* Your instructions:
Your answer should hold only the lines from the one with "You are a GUI" through the end of the records, repeated exactly and minus any pictures.

**** Given data

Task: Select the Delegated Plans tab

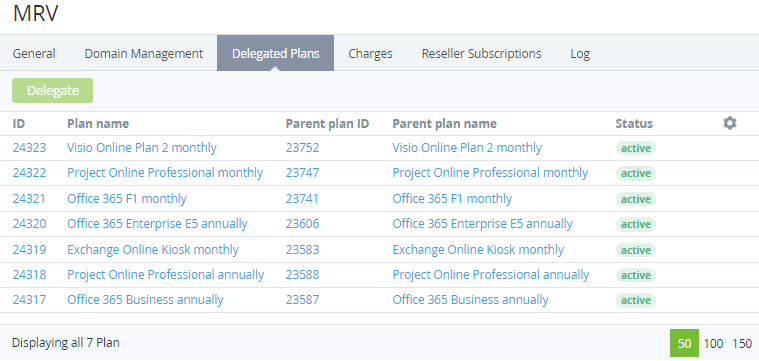Action: coord(275,53)
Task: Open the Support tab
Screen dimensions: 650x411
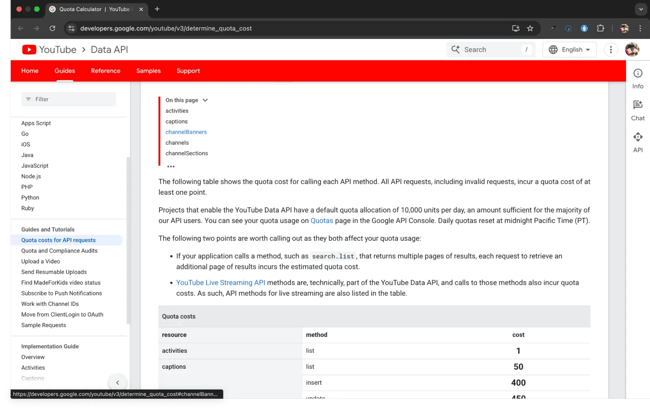Action: (188, 71)
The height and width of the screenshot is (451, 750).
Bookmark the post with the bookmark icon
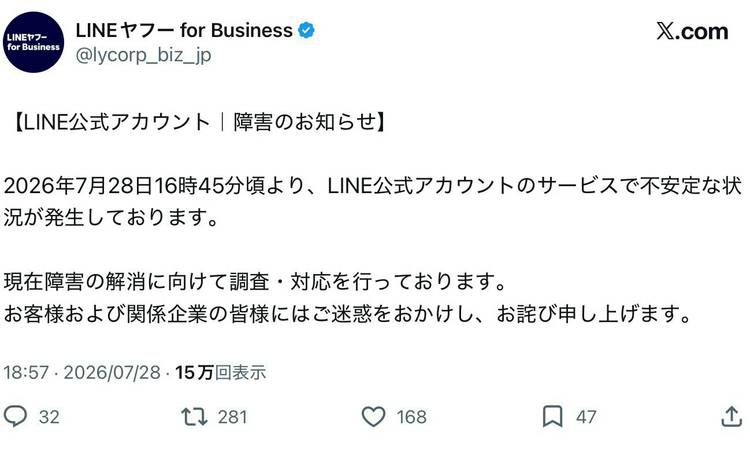coord(552,416)
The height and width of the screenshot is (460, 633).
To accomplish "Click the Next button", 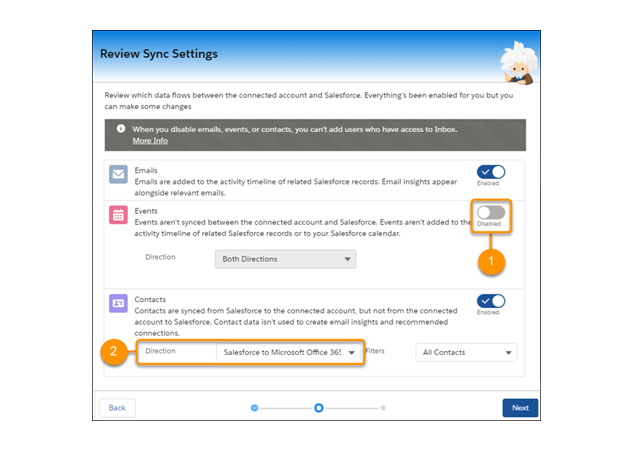I will [x=520, y=408].
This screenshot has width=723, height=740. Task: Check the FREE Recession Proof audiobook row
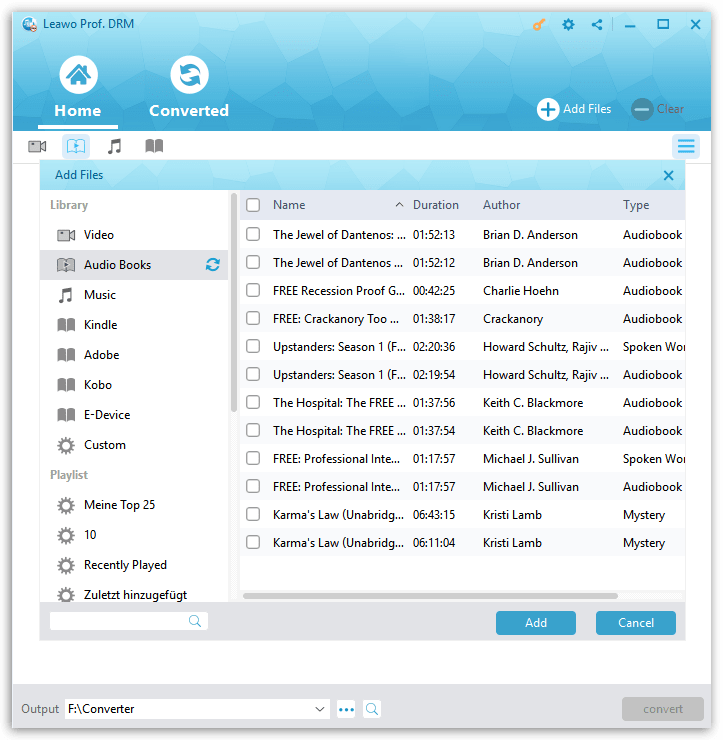point(253,291)
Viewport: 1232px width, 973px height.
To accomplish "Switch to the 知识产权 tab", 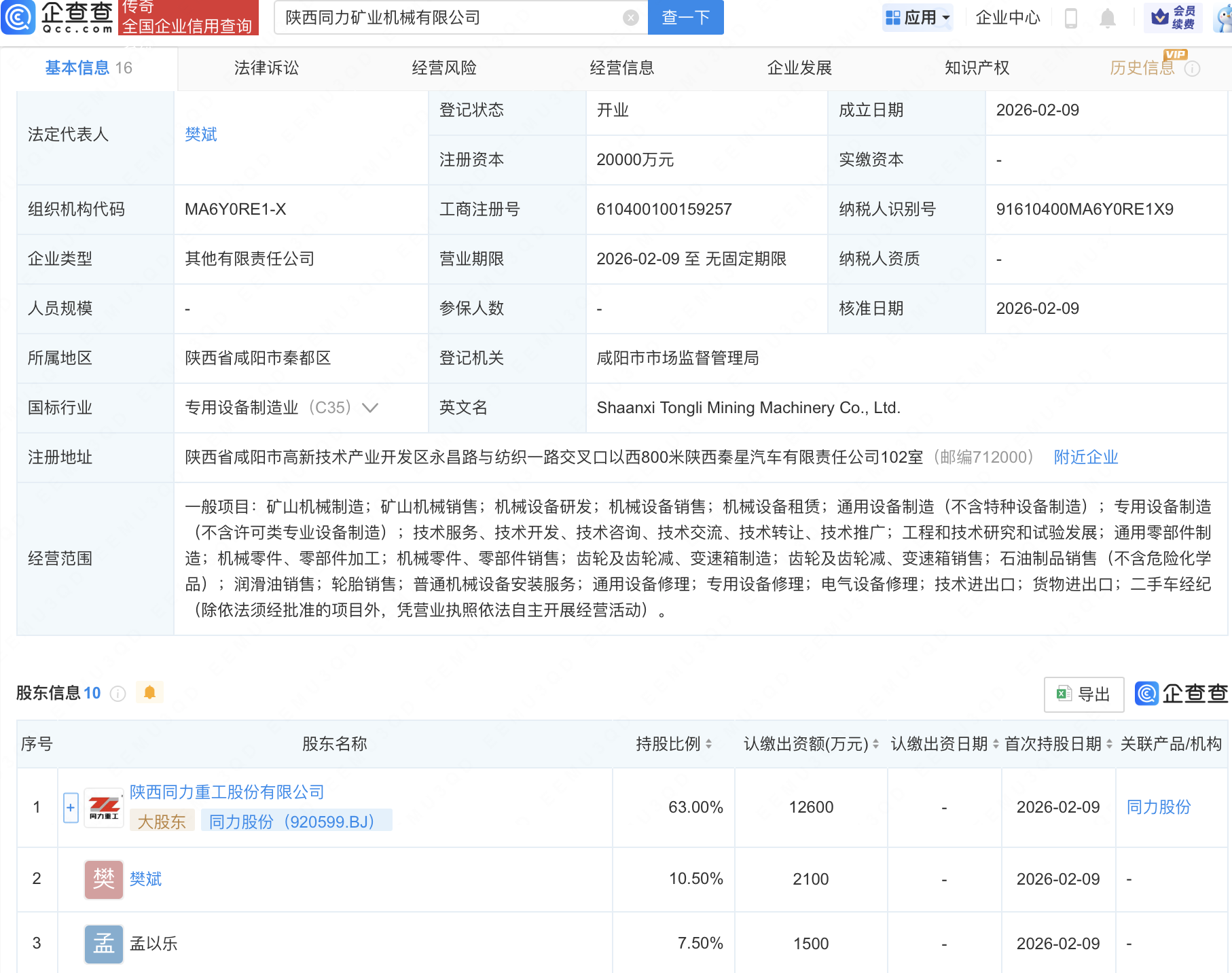I will (x=977, y=68).
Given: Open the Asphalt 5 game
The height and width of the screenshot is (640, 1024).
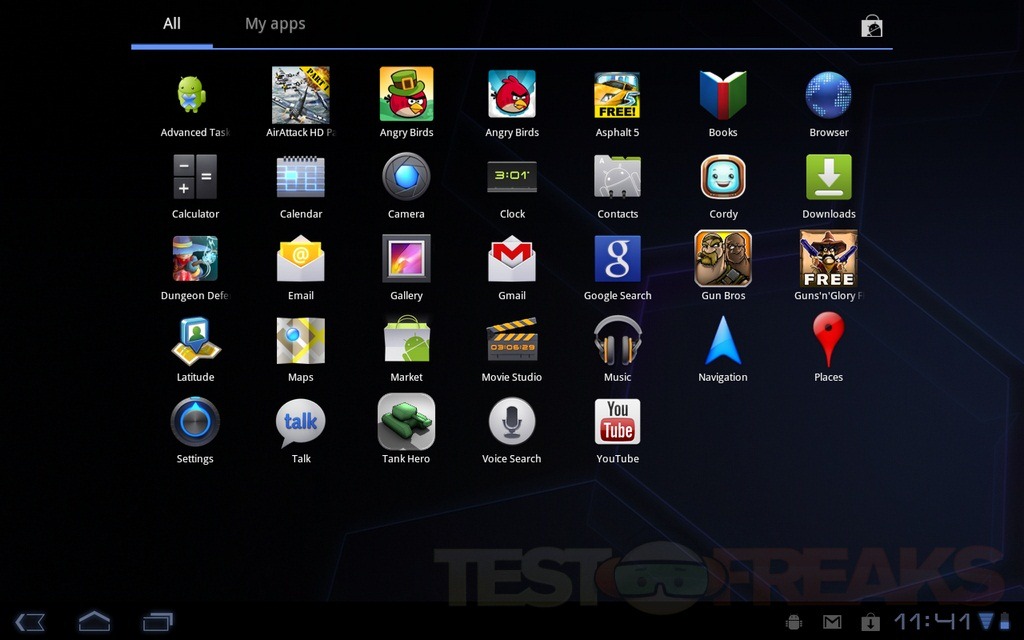Looking at the screenshot, I should point(617,96).

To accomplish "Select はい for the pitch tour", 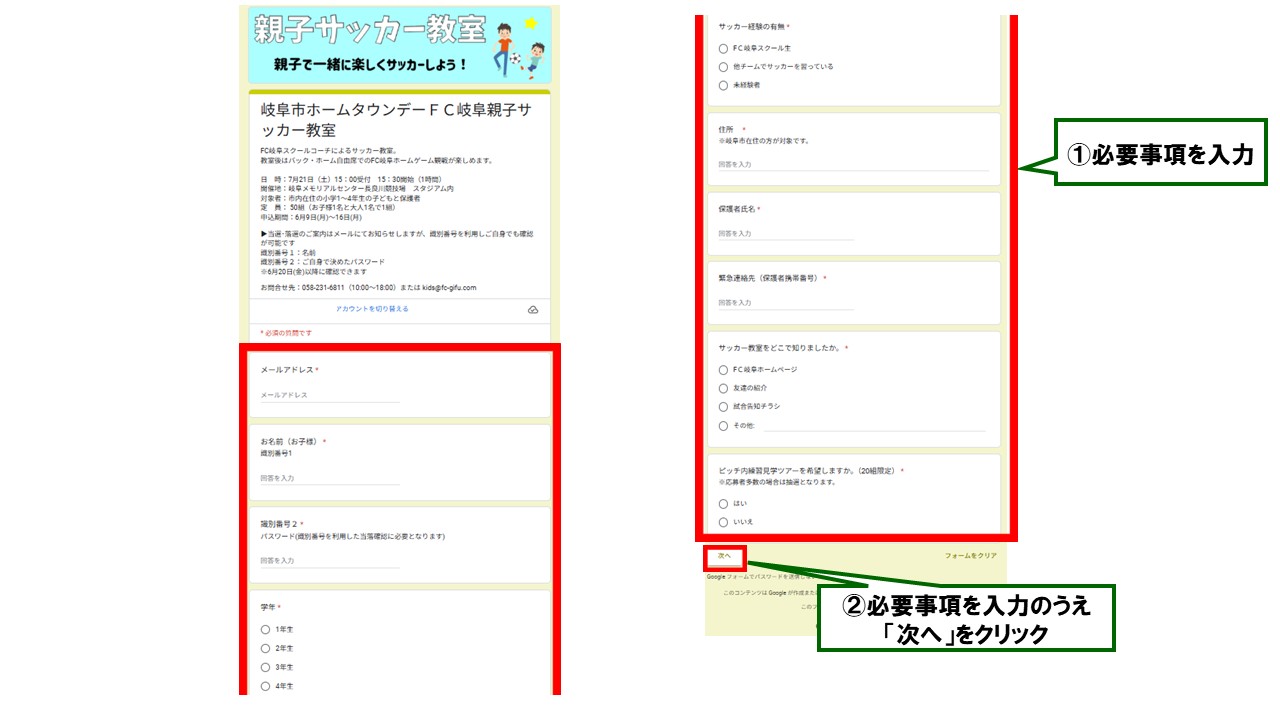I will click(723, 504).
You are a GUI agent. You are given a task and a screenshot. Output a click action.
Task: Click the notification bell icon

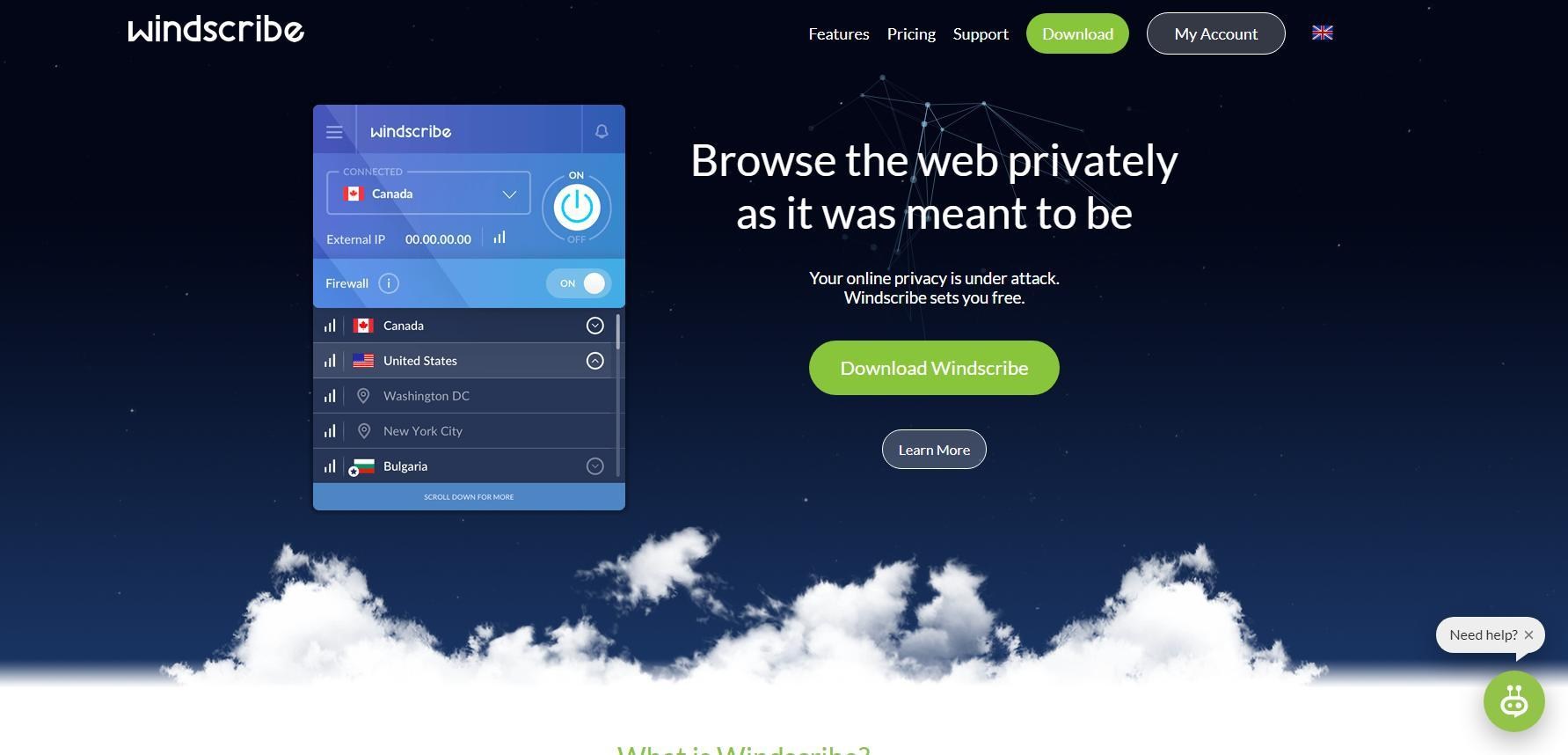[602, 131]
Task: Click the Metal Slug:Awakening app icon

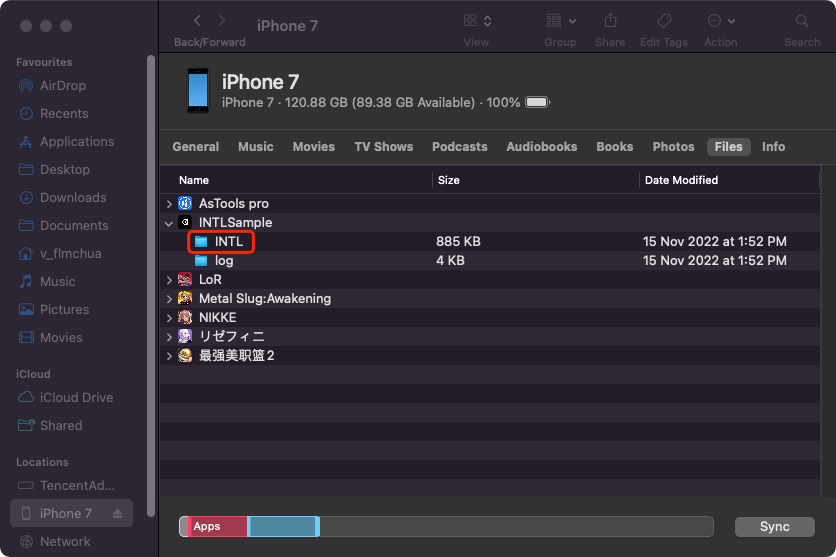Action: pos(185,298)
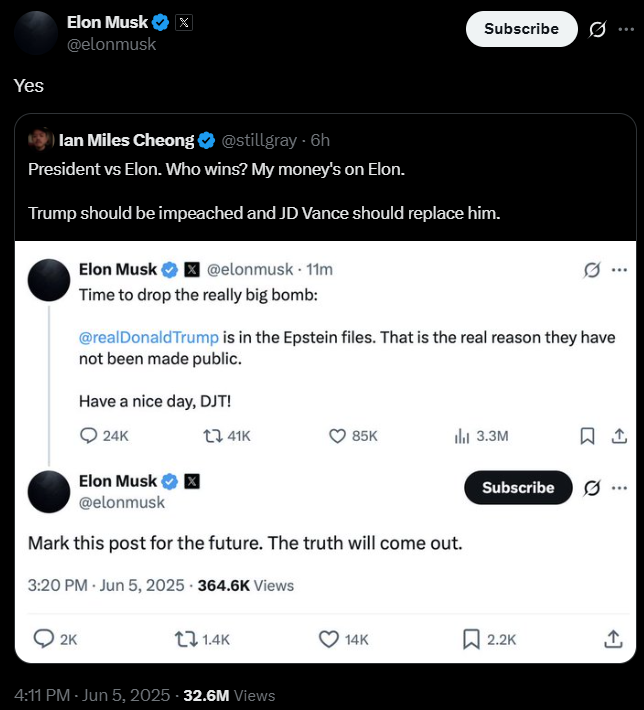Image resolution: width=644 pixels, height=710 pixels.
Task: Reply to the post with 2K replies
Action: pos(45,639)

********

* Solved exercise:
You are a GUI agent. You are given a task and a screenshot. Output a click action.
Task: Click the notification bell icon

[602, 131]
Task: Click the Metal Slug:Awakening app icon

Action: pos(185,298)
Image resolution: width=644 pixels, height=710 pixels.
Task: Reply to the post with 2K replies
Action: pos(45,639)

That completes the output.